What else is in this tank with the angel?

fishnerd1230
12-08-2014, 07:18 PM
I don't think I would chance the RCS with the angel. Too expensive a snack and I think you'd have to start with about 50 to try to sustain a colony against an angel. Ghost shrimp are cheap but I think still a risk and any breeding they do will definitely not survive the larva stage.

Is the pleco you have in this tank or another tank? I agree with the others, my plecos (BNP's) come out front and center when I drop in pellets or even flake food. But maybe also reconsider cories. They're more active than a pleco. I'm not much of a snail person except for nerites as a weapon against algae, but some of the other varieties do help as scavengers. I have my fair share of pest snails and I find them creepy.

What else is in this tank with the angel?

Currently in the tank, I have my angel, 1 clown pleco, and 4 kuhli loaches. As mentioned before, this tank is a 40 gallon tall. I only see my pleco at night or when theres an algae pellet in the bottom (he's a little shy). So my ultimate question is if I should get another school of Corydoras, some type of shrimp, or if there's any other option.

Slaphppy7
12-08-2014, 07:25 PM
Corys would work just fine...be sure to get at least 6

Cliff
12-09-2014, 01:21 AM
I already have a pleco, but I'm looking for scavengers, not algae eaters.

What exact purpose are you look at for a scavenger ? What is it you want cleaned up off the bottom of the tank ?

fishnerd1230
12-09-2014, 04:00 AM
What exact purpose are you look at for a scavenger ? What is it you want cleaned up off the bottom of the tank ?

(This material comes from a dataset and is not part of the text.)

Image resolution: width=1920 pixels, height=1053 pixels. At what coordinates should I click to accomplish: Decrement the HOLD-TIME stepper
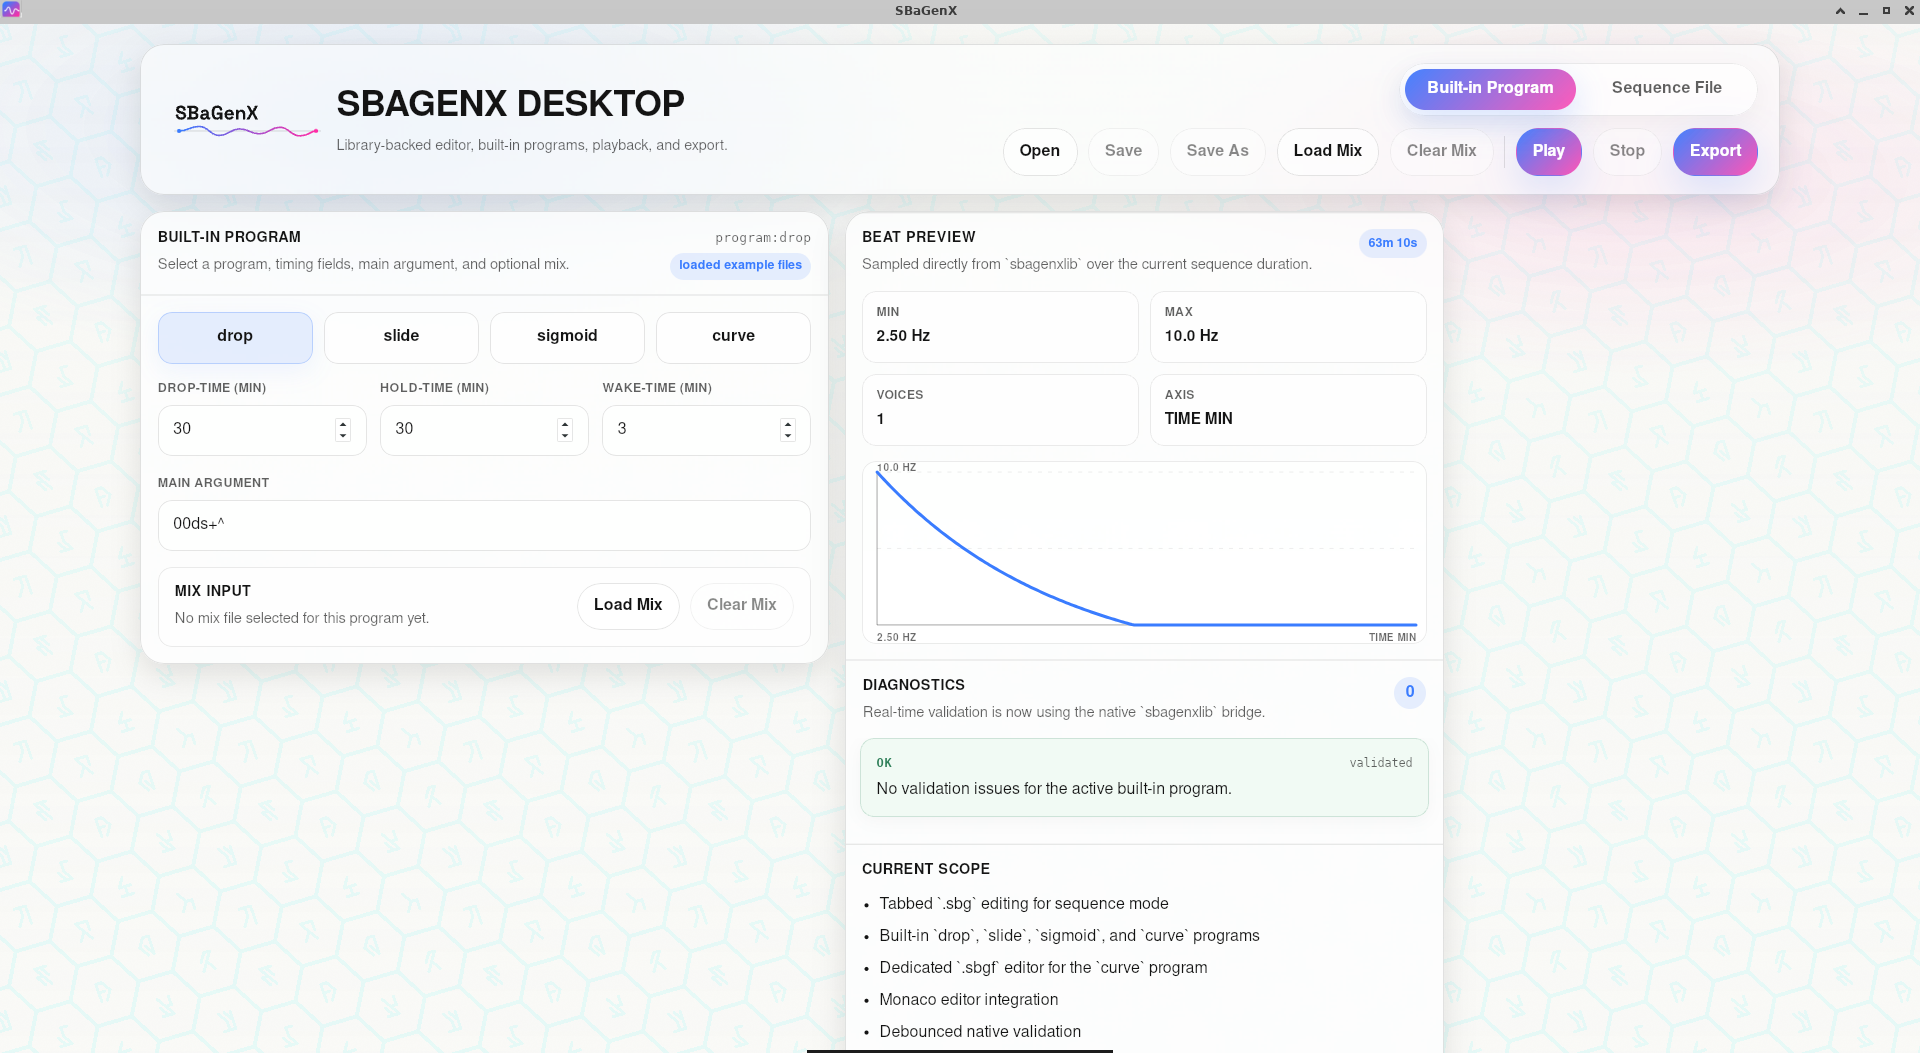coord(565,437)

Mostly poop, but since I am away at college most of the time my mother is taking care of the tank and tends to over feed slightly.

fishnerd1230
12-09-2014, 04:04 AM
Corys would work just fine...be sure to get at least 6

Would it be adding too much to put a school of corys and some ghost shrimp?

SueD
12-09-2014, 04:46 AM
What exact purpose are you look at for a scavenger ? What is it you want cleaned up off the bottom of the tank ?


Mostly poop, but since I am away at college most of the time my mother is taking care of the tank and tends to over feed slightly.

Cories will not clean up the poop. Not sure anything will except a syphon. They will scavenge food but you may have some issues with your tank bottom if you have lost all of your previous cories in 2.5 yrs or less. Unless they were a little older when you got them. These should live a little longer than 2.5 yrs and being bottom dwellers, cories will take the hit first if there are issues with substrate quality. You'd want to make sure you can keep the bottom pretty clean before you add more cories.

Kaliahk
12-27-2014, 12:20 PM
Cories will not clean up the poop. Not sure anything will except a syphon. They will scavenge food but you may have some issues with your tank bottom if you have lost all of your previous cories in 2.5 yrs or less. Unless they were a little older when you got them. These should live a little longer than 2.5 yrs and being bottom dwellers, cories will take the hit first if there are issues with substrate quality. You'd want to make sure you can keep the bottom pretty clean before you add more cories.

I am with Sue. If you lost cories in 2.5 years, you have some issues likely with water quality. I have limited experience with cories - mine are about 2 years old now. But I understand that they can live for 15 years if properly cared for. One thing I did learn is that not keeping the bottom well siphoned of waste will cause high ammonia levels near the substrate, which will harm your cories, even though your water parameters near the top of the tank where you test are fine. Did any of your cories have erosion to their barbels? This is a sure sign of this issue. Under the circumstances, unless the substrate will be regularly siphoned, I would stay away from cories for the time being, though they are an excellent choice for cleaning up extra food. Poop should be cleaned every couple of weeks by vacuuming the substrate. This is not something you should expect other fish to do.